Wanless explains the program’s non-conference scheduling approach as one including, by default, a Causeway Classic installment with nearby UC Davis (giving Sacramento State nine total dates) and a Football Bowl Subdivision (formerly Division I-A) or “money” game (10 dates) balanced with a non-Division I game, usually at the Division II level (11 dates).
All that checks out with the Hornets’ 2008 slate.
For the 12th game, however, Sacramento State looked outside all of Divisions I, II and III, and arranged a Sept. 13 welcome of Southern Oregon, an NAIA independent that went 5-4 last season.
“Unfortunately, we’ve had to make some choices in the best interest of our program, and things dictated to us by the expansion of our league led us down this path,” Wanless says.
While the Hornets host the Ashland, Ore. school of fewer than 5,000 – with an official Web site listing the location of a 2007 season finale simply as “Unknown” – Cal Poly will be visiting FCS McNeese State, a conference champion in 2007 that entered the postseason undefeated before being upset in the first round.

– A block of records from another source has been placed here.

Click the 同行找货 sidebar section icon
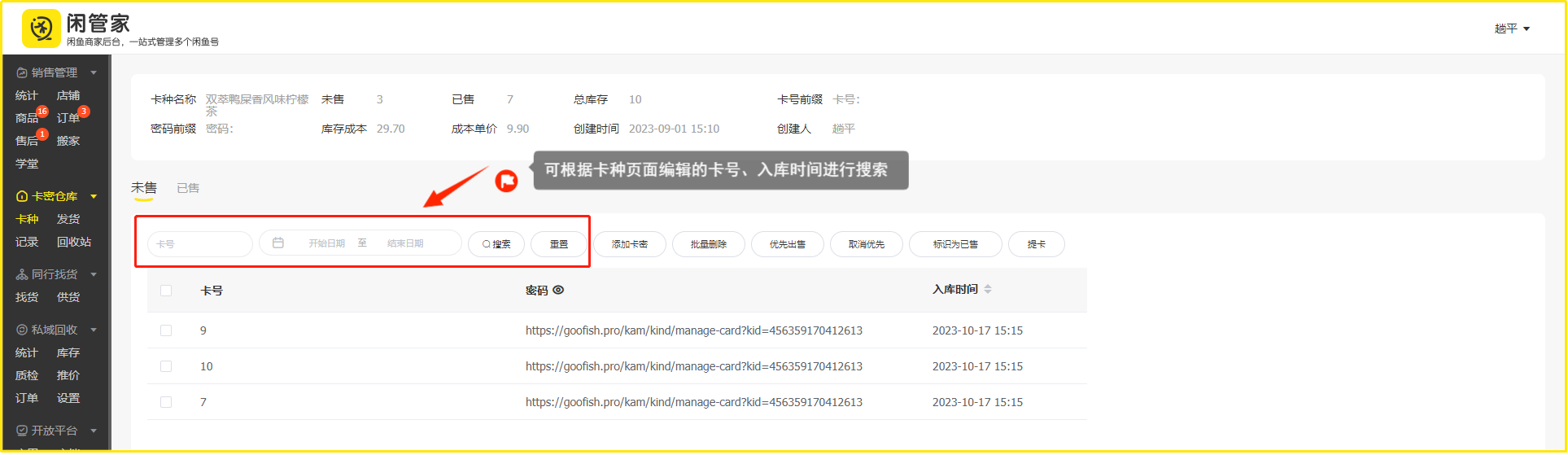The height and width of the screenshot is (455, 1568). 22,274
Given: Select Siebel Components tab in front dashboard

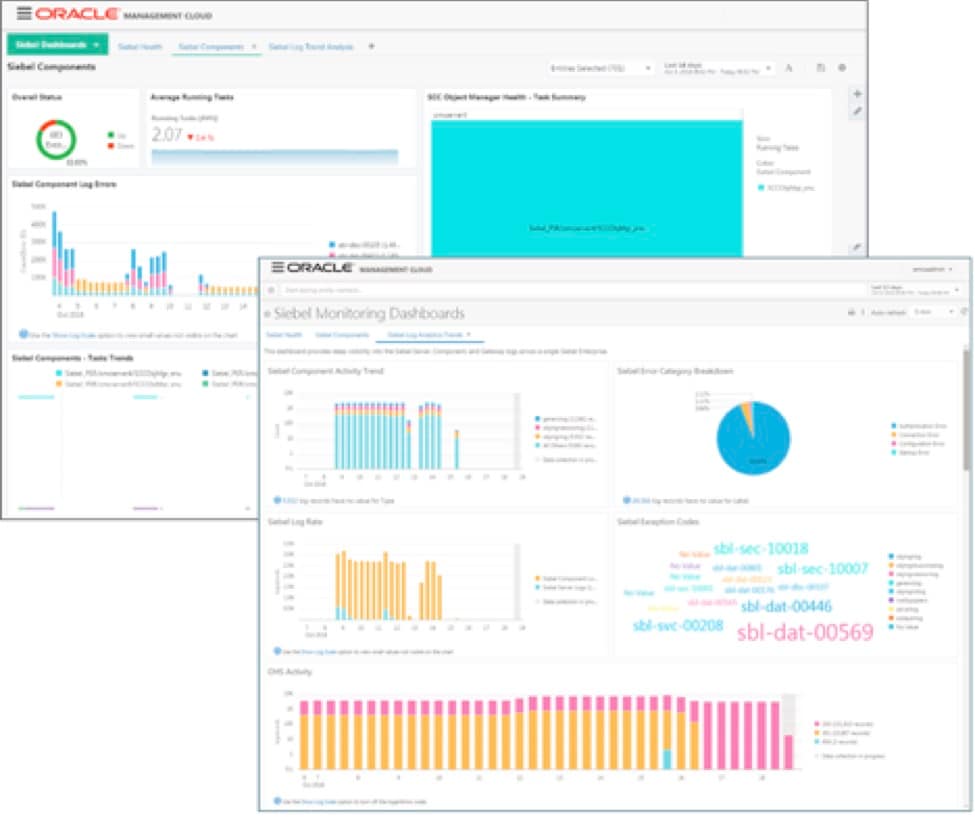Looking at the screenshot, I should 342,335.
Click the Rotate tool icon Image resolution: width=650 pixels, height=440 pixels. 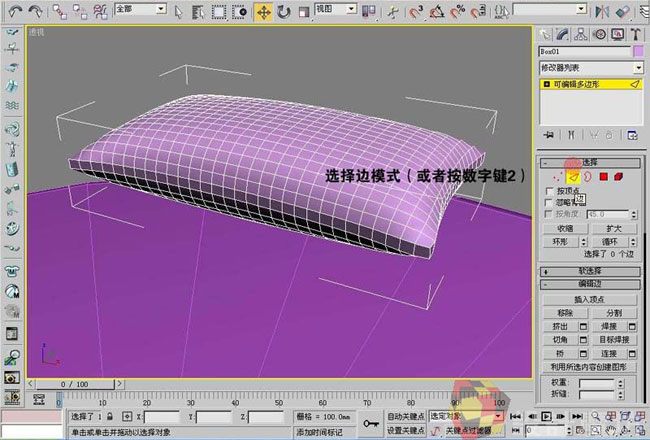tap(284, 12)
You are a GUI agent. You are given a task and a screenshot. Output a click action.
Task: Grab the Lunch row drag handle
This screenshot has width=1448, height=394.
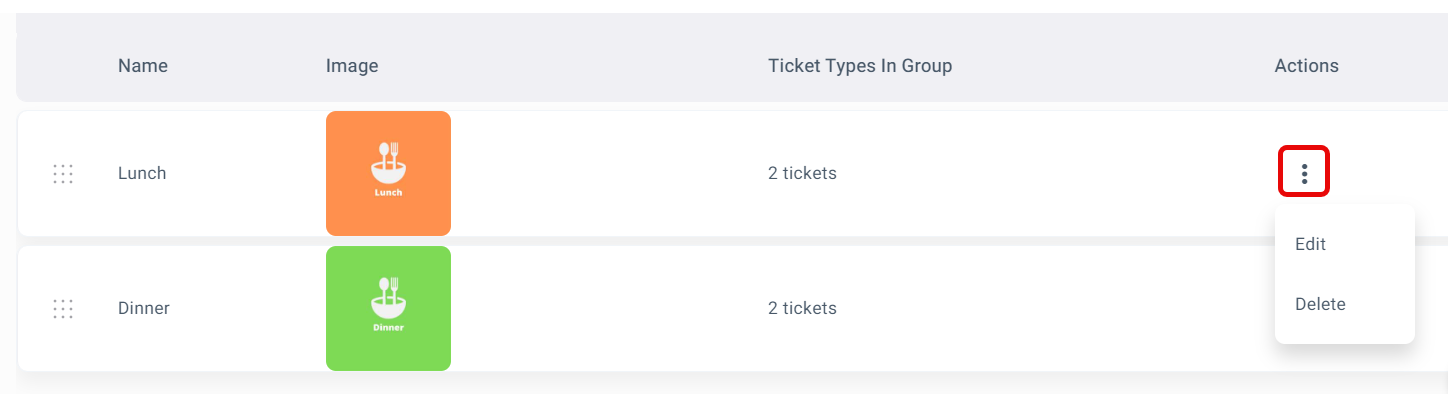(x=63, y=173)
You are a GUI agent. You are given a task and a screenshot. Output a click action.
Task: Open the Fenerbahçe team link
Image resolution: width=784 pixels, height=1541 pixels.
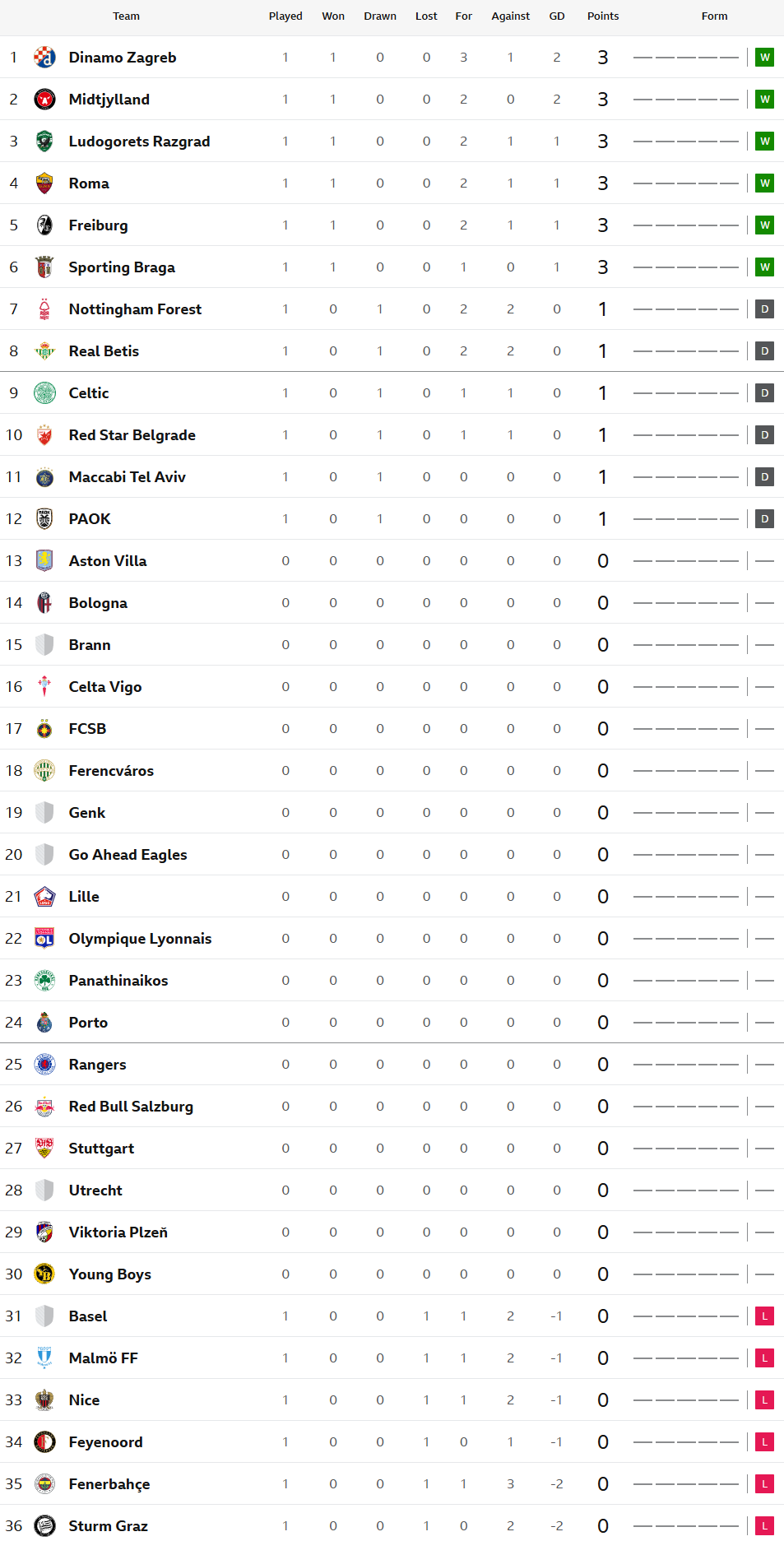pyautogui.click(x=109, y=1484)
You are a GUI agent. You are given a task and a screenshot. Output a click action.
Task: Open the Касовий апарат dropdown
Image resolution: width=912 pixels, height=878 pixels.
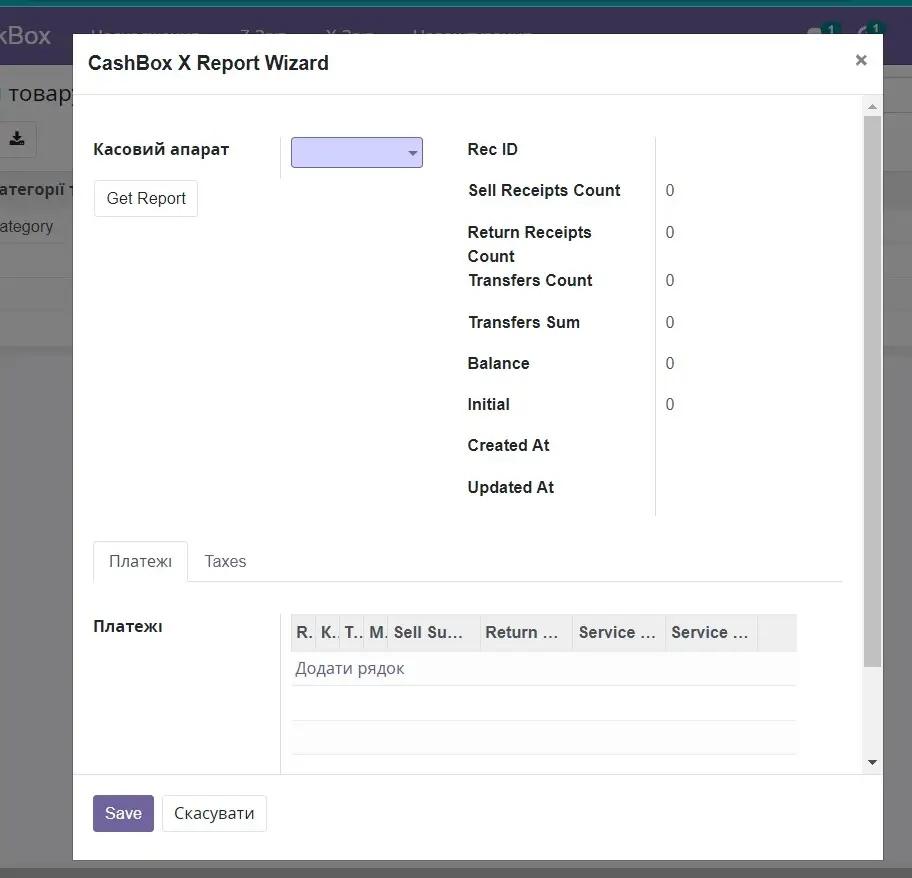point(357,153)
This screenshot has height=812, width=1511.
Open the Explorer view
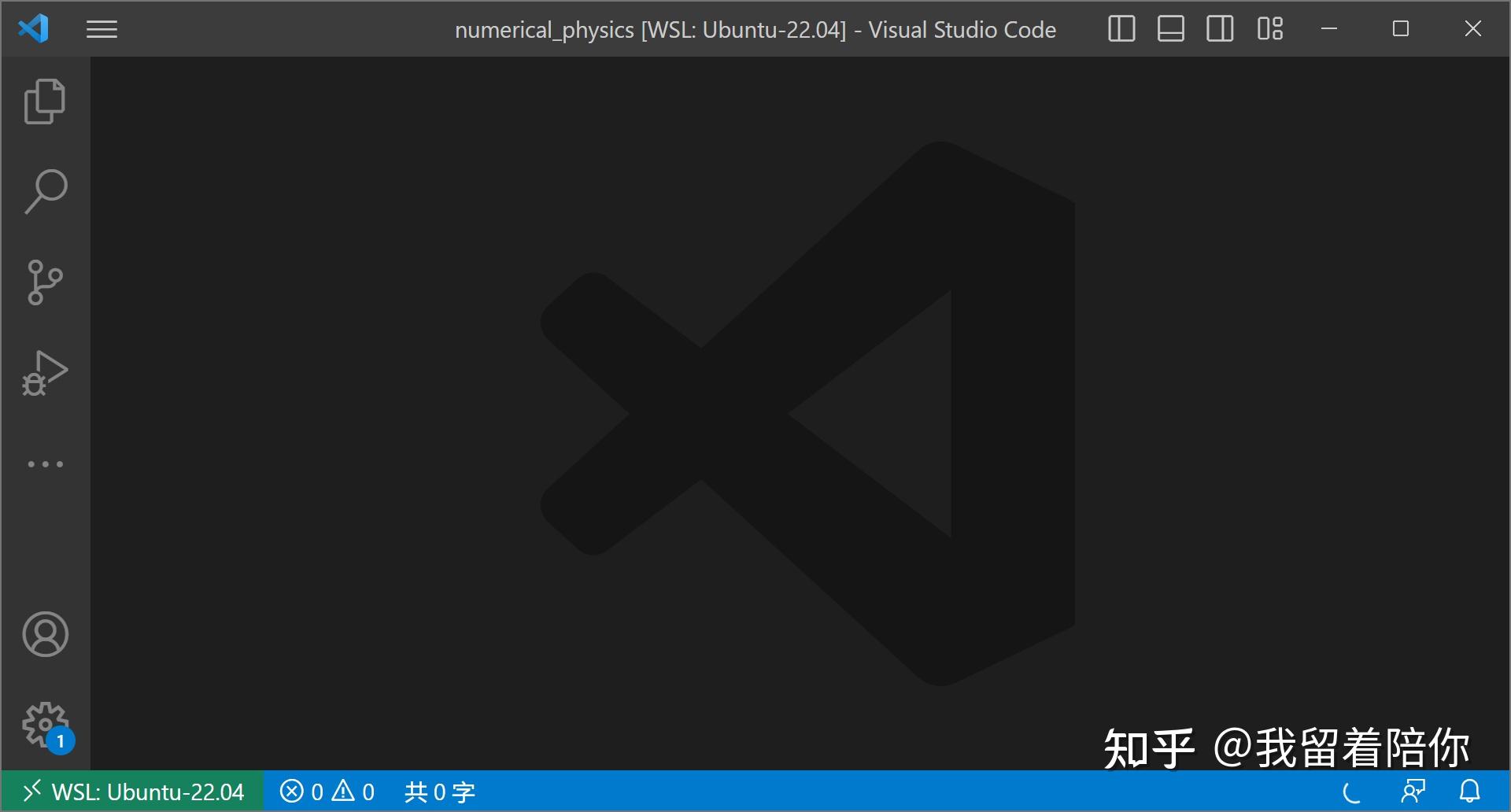point(45,100)
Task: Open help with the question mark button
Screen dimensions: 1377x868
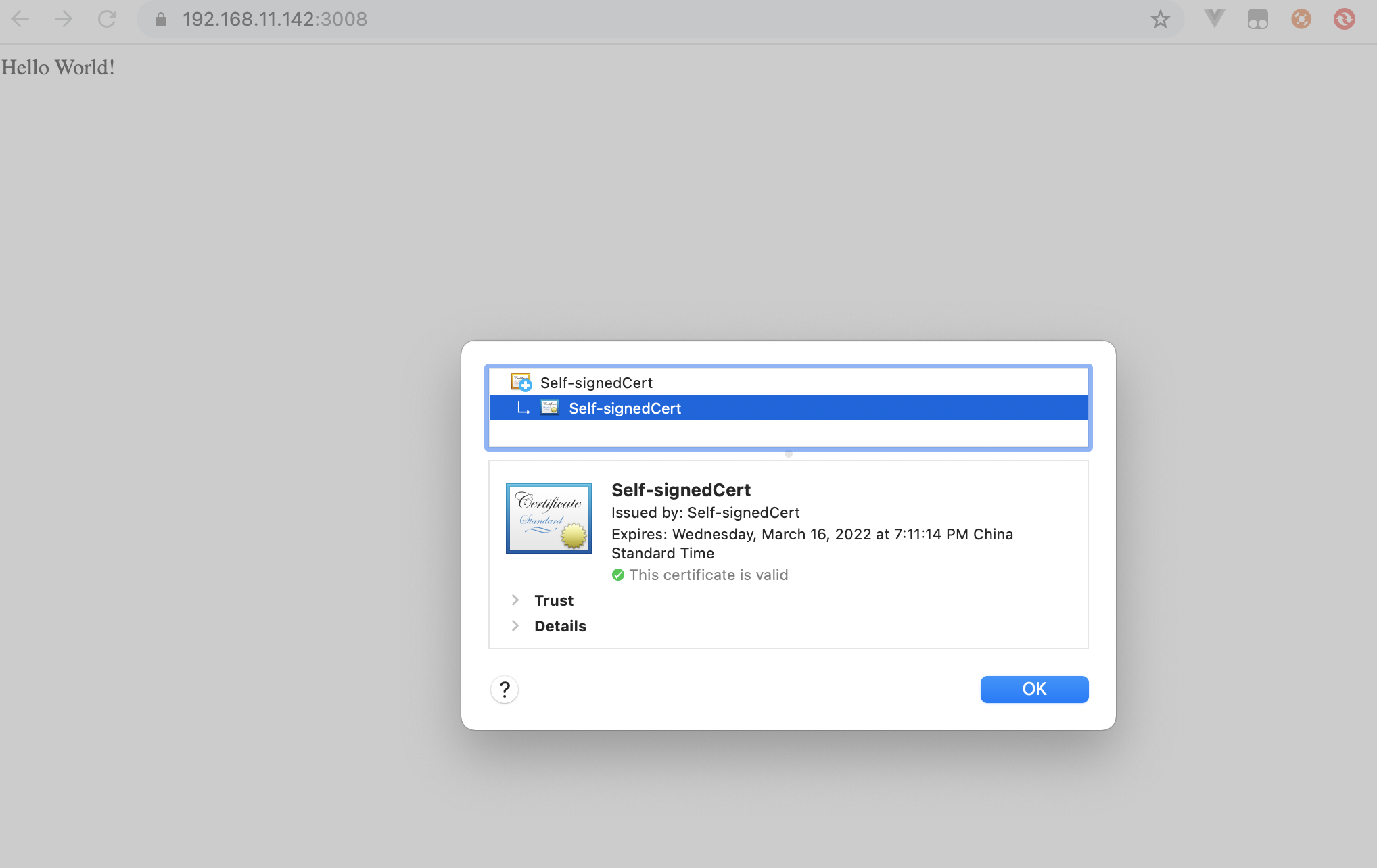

It will be the first of two consecutive weeks the Mustangs will spend in Louisiana before later making trips to South Dakota State and Wisconsin.
“What’s left are the other teams that nobody else wants to play,” Cal Poly head coach Rich Ellerson says.
The Hornets, meanwhile, won’t travel east of Colorado.
Although they’ll have played 12 games, Cal Poly almost surely will finish with only 11, jeopardizing a seven-win mark necessary to earn at-large consideration for the playoffs.
“I thought we’d still be playing them when I came here,” says Mustangs senior-to-be running back Ryan Mole, who transferred following the 2005 season from Sacramento State, where he rushed for a total of 1,626 yards. “I was excited about playing my old teammates. I don’t know why we dropped them or they dropped us; I guess people just don’t want to put us on the schedule.”
While the rivalry may not be as historic as UC Davis’ with both, it still had special meaning, Mole says.
“It actually is pretty intense, that whole week, for both teams, with everybody screaming out their name at practice and stuff,” he says. “It’s not like Davis, but it’s still the second-biggest rivalry. It brings everyone together and is always a physical game.”
Andrew Gardner, Cal Poly’s junior-to-be kicker and a Davis native, agreed about the rivalry’s place.
“Whenever you play a team also on your level, another CSU school, a lot of guys here were also recruited by Sac State,” he says. “So there’s going to be a lot of competition there. I would think both teams would want to play each other because travel costs can be so much more than just driving up the I-5 to get to the game.”
Cone says based on conversations with the Hornets’ administration and coaching staff, in the long term, Sacramento State “absolutely” is interested in playing Cal Poly.
“I think it should be soon,” Cone says. “I anticipate it’ll be a year or two and they’ll play us again. There are so few of us out West, we really need to play each other.”
Donovan Aird is a journalism senior and a Mustang Daily sports editor and columnist.